So jetzt bin ich vor kurzem hier nach Niedersachsen in die nähe von Celle gezogen und möchte dieses Jahr auch wieder nach langjähriger Angelpause anfangen zu Angeln. Und zwar habe ich hier einen Bekannten der angelt, dieser sagte mir das es hier in Niedersachsen zwar einen Angelschein auf Lebenszeit gibt, was ja schonmal komplett anders als in NRW ist, ich diesen aber nicht unbedingt brauchen würde.  Er meinte dann das ich einfach nur mein Prüfungszeugniss zum angeln mitnehmen muss, was ich damals nach der Prüfung bekommen habe, was dann schon ausreichen würde hier in Niedersachsen. So, das ist mir dann aus NRW Zeiten natürlich ein wenig komisch vorgekommen, was mich allerdings am meisten störte ist, wenn man das Zeugnis verliert dann is es futsch und man kann soviel ich weiß ja kein neues mehr bekommen was mich doch sehr abgeschreckt hat.

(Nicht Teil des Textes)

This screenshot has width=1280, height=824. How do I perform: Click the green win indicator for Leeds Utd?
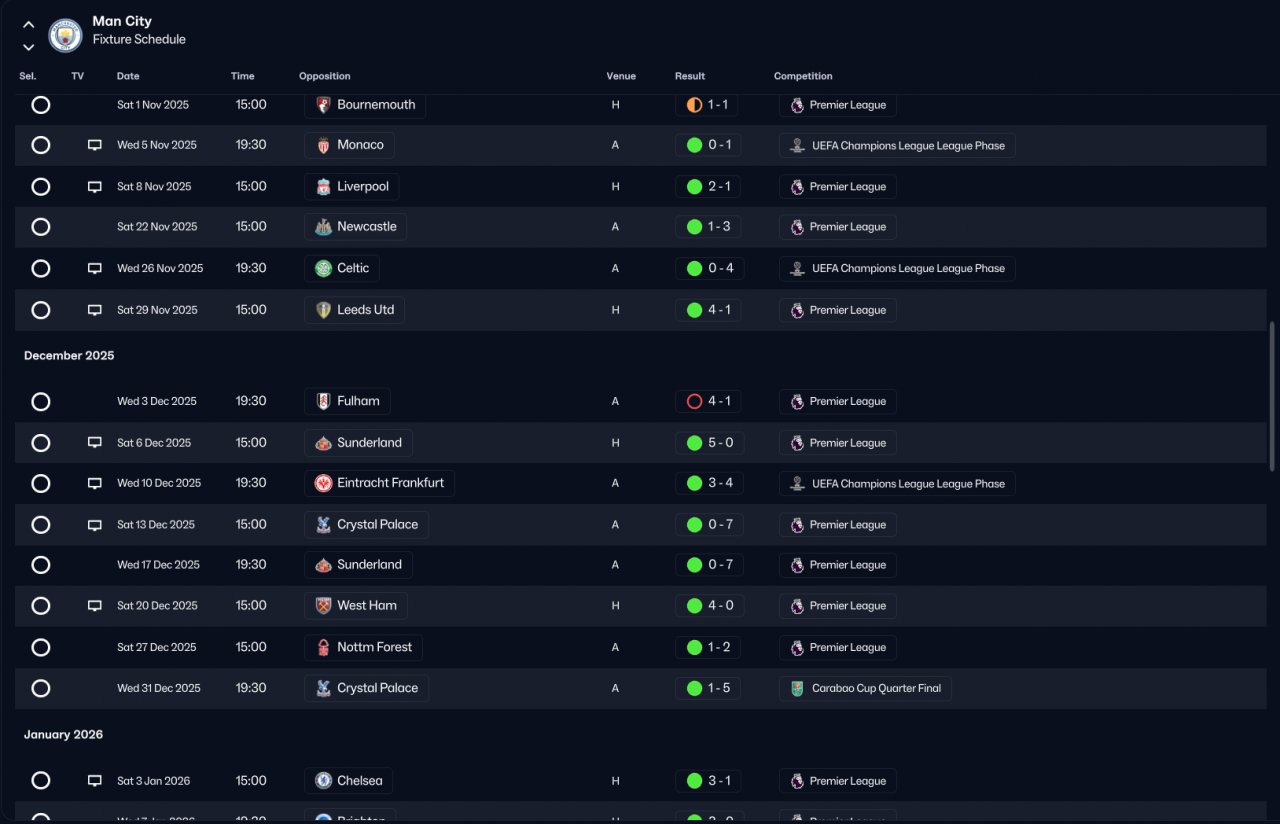[694, 310]
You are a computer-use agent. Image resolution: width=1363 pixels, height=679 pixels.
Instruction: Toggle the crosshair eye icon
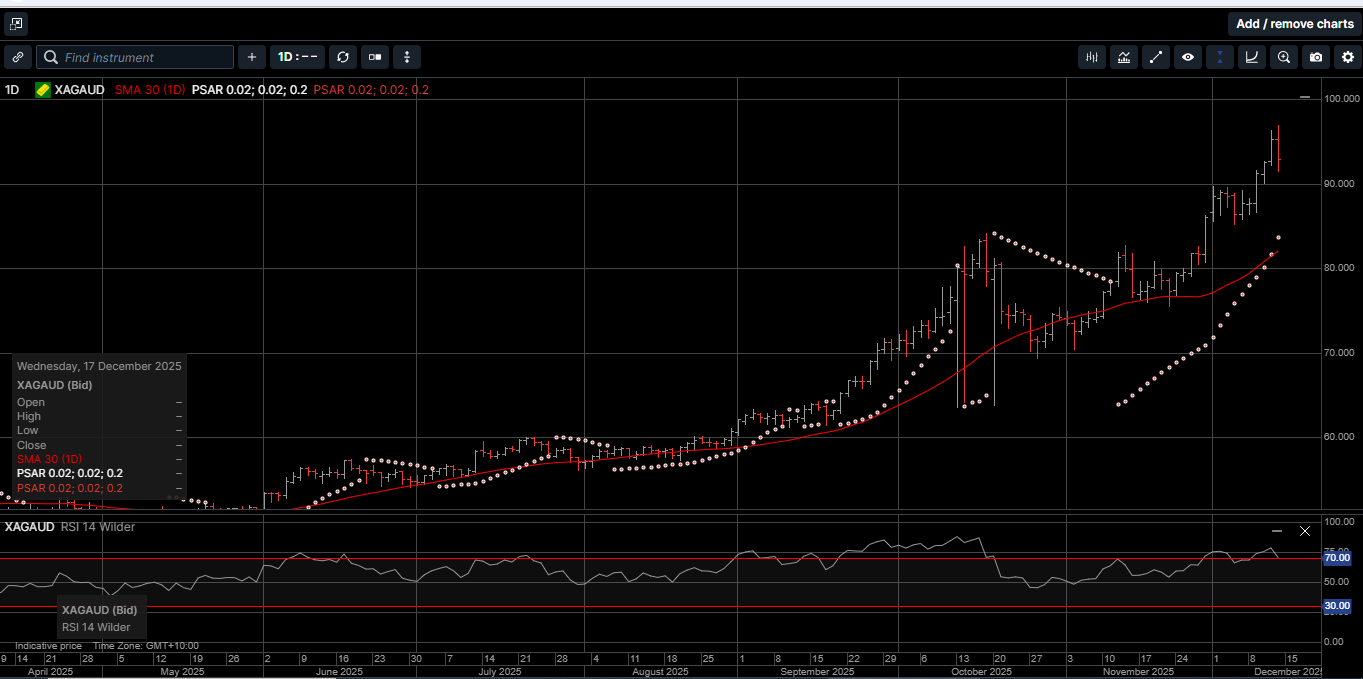[1187, 57]
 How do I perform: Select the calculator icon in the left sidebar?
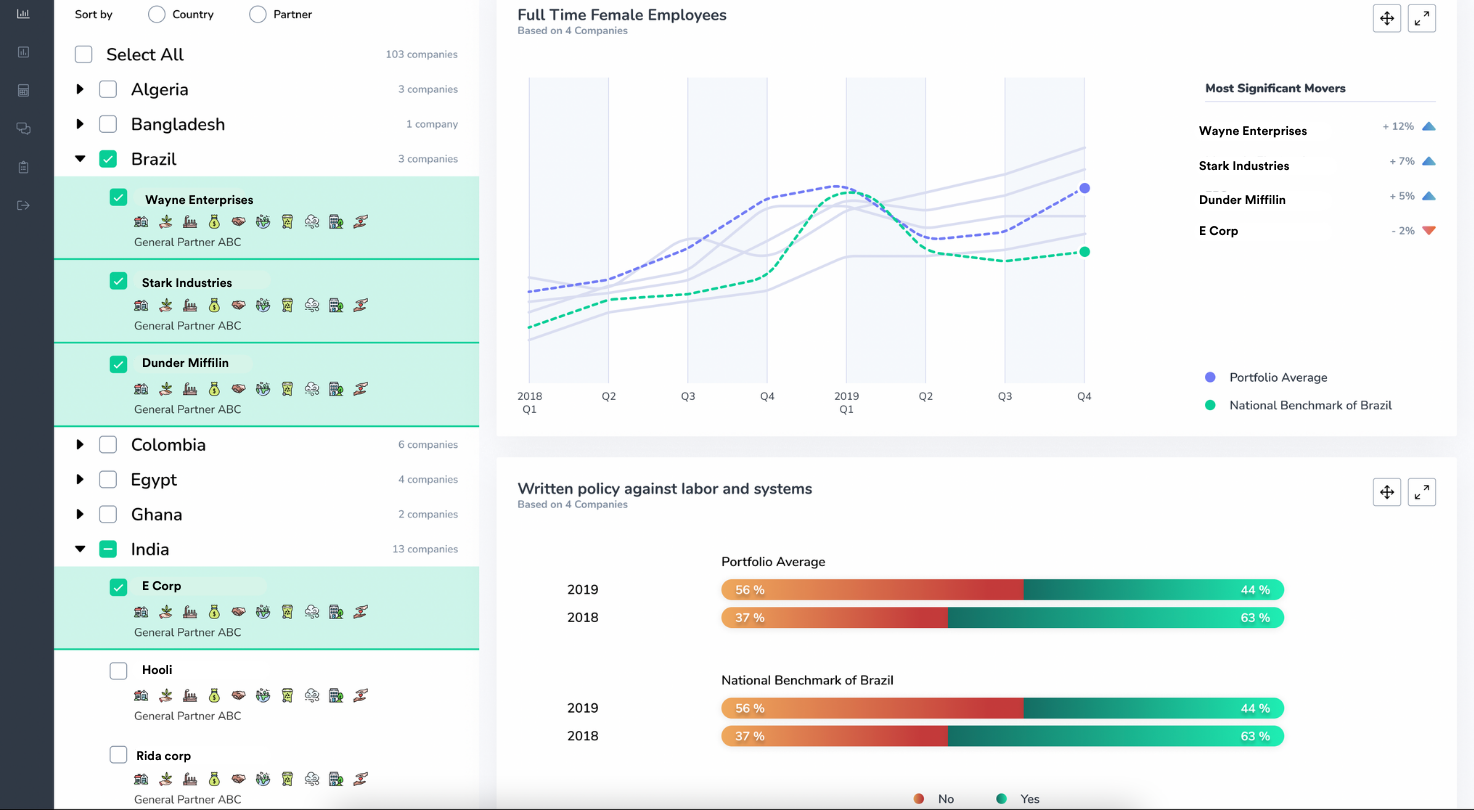tap(23, 90)
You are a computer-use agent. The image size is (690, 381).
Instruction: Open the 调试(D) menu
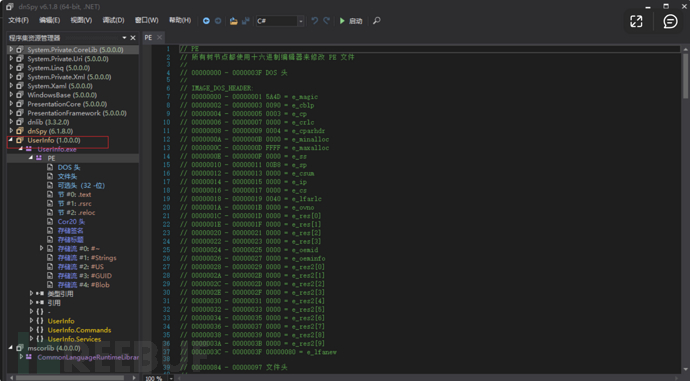(114, 20)
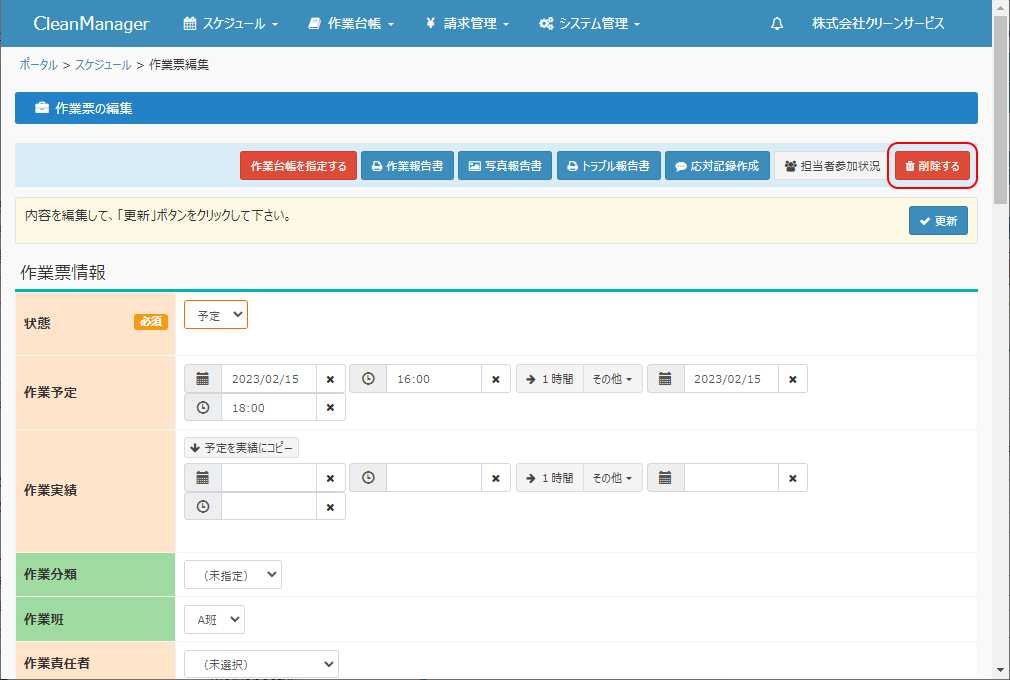Clear the scheduled start date 2023/02/15

pos(330,379)
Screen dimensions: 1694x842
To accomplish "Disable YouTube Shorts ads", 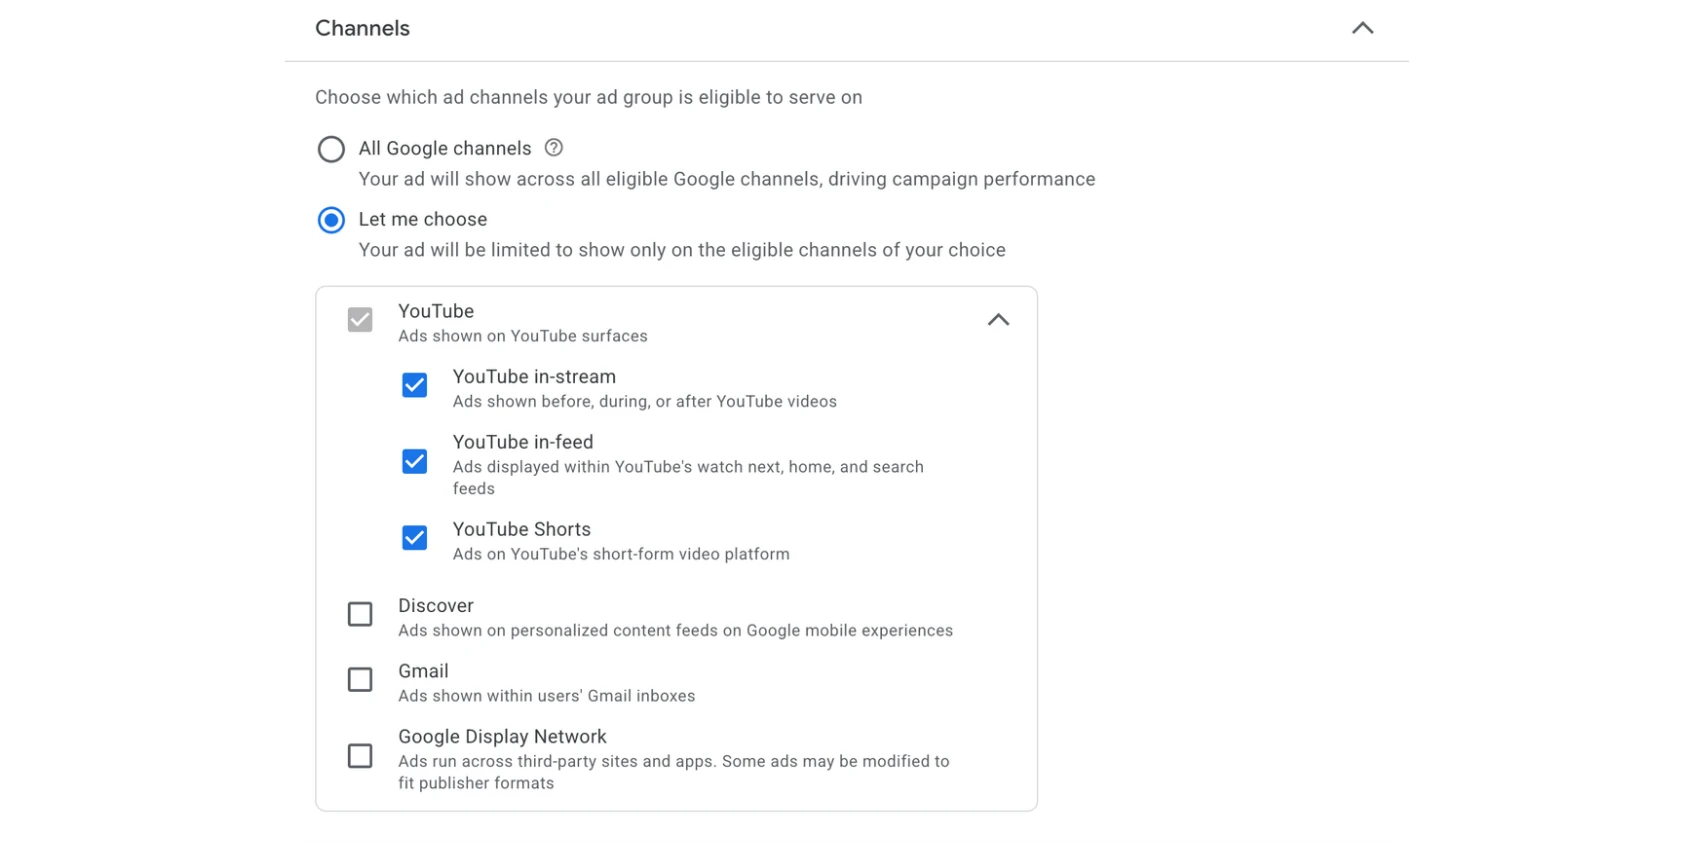I will [x=414, y=538].
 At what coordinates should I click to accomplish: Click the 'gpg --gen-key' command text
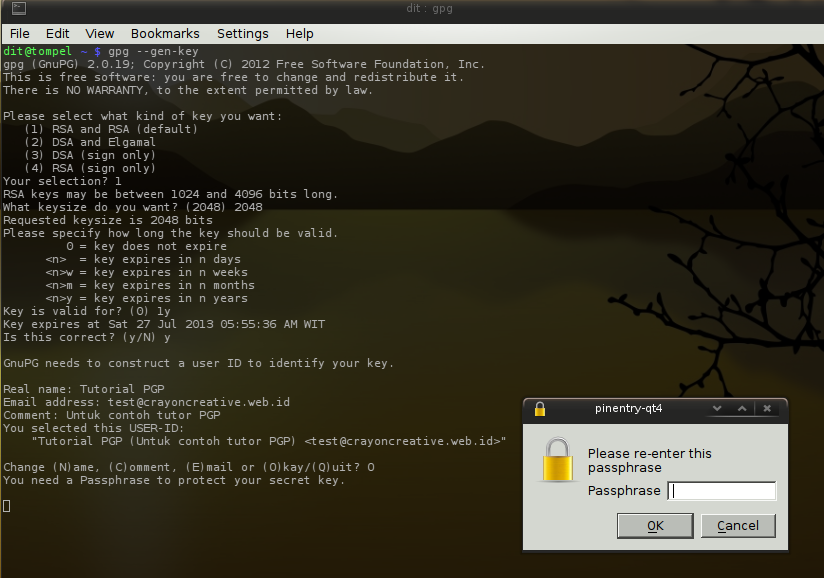click(153, 51)
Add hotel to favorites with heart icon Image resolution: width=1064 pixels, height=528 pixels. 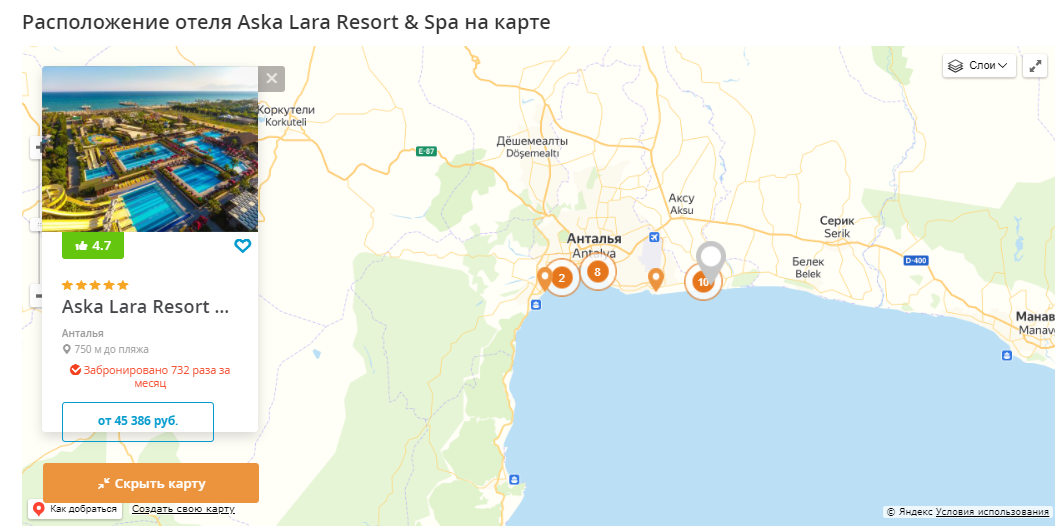pyautogui.click(x=242, y=246)
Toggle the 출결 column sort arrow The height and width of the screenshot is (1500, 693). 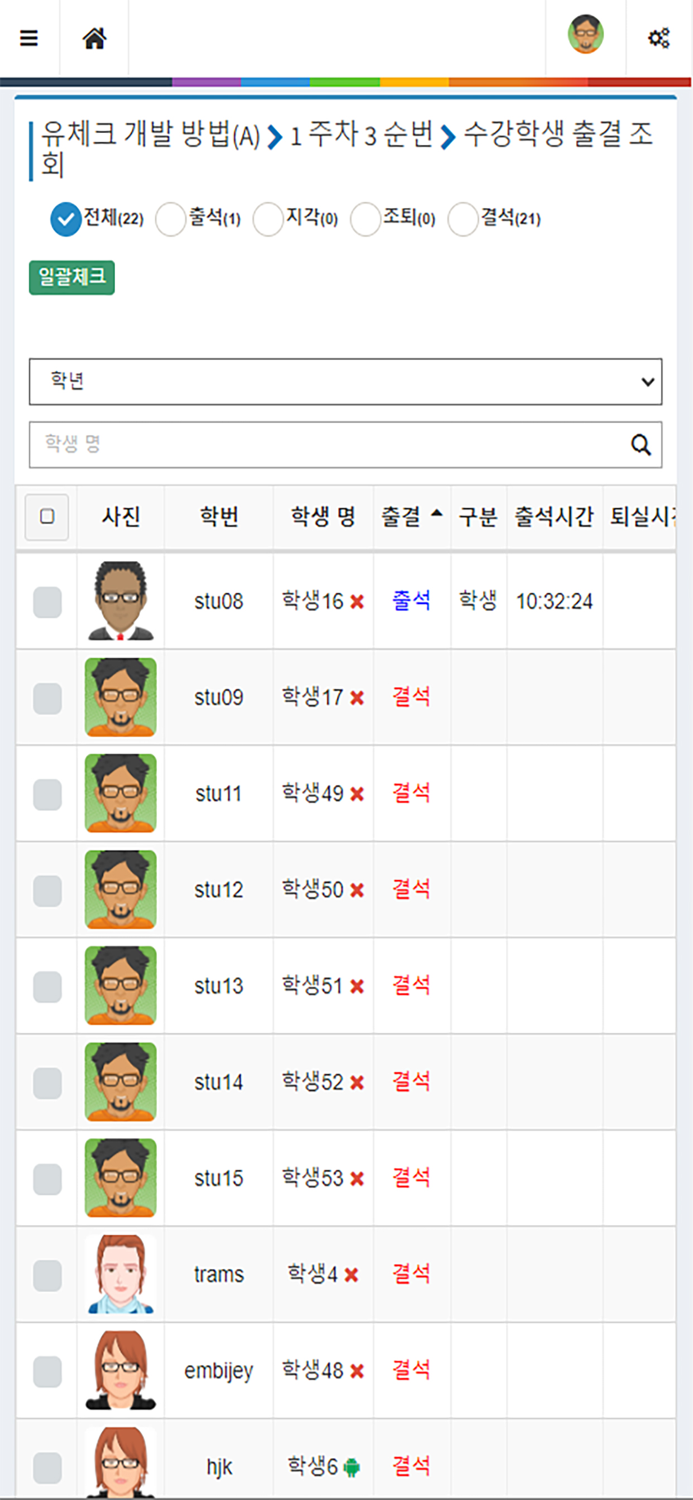[x=434, y=510]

Da mir das ganze dann doch ein wenig komisch vorgekommen ist bin ich dann hier zum Amt hin und hab mich dort erkundigt ob man hier in Niedersachsen wirklich keinen Fischereischein zum Angeln benötigt. Dort wurde mir dann bestätigt das es in Niedersachsen einen Fischereischein gibt der auf Lebenszeit läuft und 30 Euro kostet. Voraussetzung war natürlich um diesen zu bekommen eine bestandene Fischereiprüfung. Ich habe dann nachgefragt ob man diesen Fischereischein zum Angeln zwingend benötigt da mein Bekannter mir sagte das es reichen würde wenn ich zum Angeln mein Prüfungszeugnis von damals mitführen würde. Daraufhin wurde mir dann gesagt das das wohl in der Tat genügen würde aber es ratsam wäre so einen Fischereischein zu erwerben, da: 1. eine Kopie von meinem Prüfungszeugnis gemacht wird und auf dem Amt aufbewahrt wird, 2. wovor ich mehr Angst habe es nicht passieren kann das man sein Prüfungszeugnis beim Angeln verliert. Den Fischereischein kann man ja jeder Zeit neu holen kostet dann zwar wieder 30 Euro denke ich aber das Zeugnis kann man wohl nicht ersetzen.

So...
Jetzt habe ich mir für 30 Euro diesen Fischereischein machen lassen und heute abgeholt, jetzt meinte der gute Mann vom Amt aber ich müsse zusätzlich zu diesem Fischereischein trotzdem das Prüfungszeugnis beim Angeln mitführen?... Häää...
Wieso hab ich dann diesen Fischereischein geholt wenn ich am Ende trotzdem das Prüfungszeugnis mit mir rumschleppen muss?
Naja wie dem auch sei, ich hab mir dann den Schein Zuhause mal etwas genauer angeschaut, da er Total anders is als der den ich aus NRW kenne. Der Fischereischein ist zum zusammenklappen, auf der Front steht Fischereischein und wenn man ihn öffnet ist auf der linken Seite mein Lichtbild, die Stempel vom Amt, meine Unterschrift. So, jetzt das was mich stuzig macht. Auf der Rechten Seite befinden sich oben meine persönlichen Daten wie die Adresse. Unter den persönlichen Daten sind 3 Dinge aufgeführt mit einem Kästchen was angekreuzt werden kann, die da wären: Fischreiprüfungszeugnis, Patent als Küstenfischer und als letztes Jahresfischereischein für 3 aufeinanderfolgende Jahre. Angekreuzt ist dort das Fischereiprüfungszeugnis die anderen 2 Dinge sind nicht angekreuzt. Unter den 3 besagten Dingen steht dann in etwas kleiner "hat vorgelegen". Also kann man hier ja schon erkennen das das Fischereiprüfungszeugnis bei der ausstellenden Behörde vorgelegen hat. Wieso soll ich dann zusätzlich zu diesem Fischereischein auch noch mein Prüfungszeugnis mitschleppen, dass wollte ich ja gerade vermeiden!?.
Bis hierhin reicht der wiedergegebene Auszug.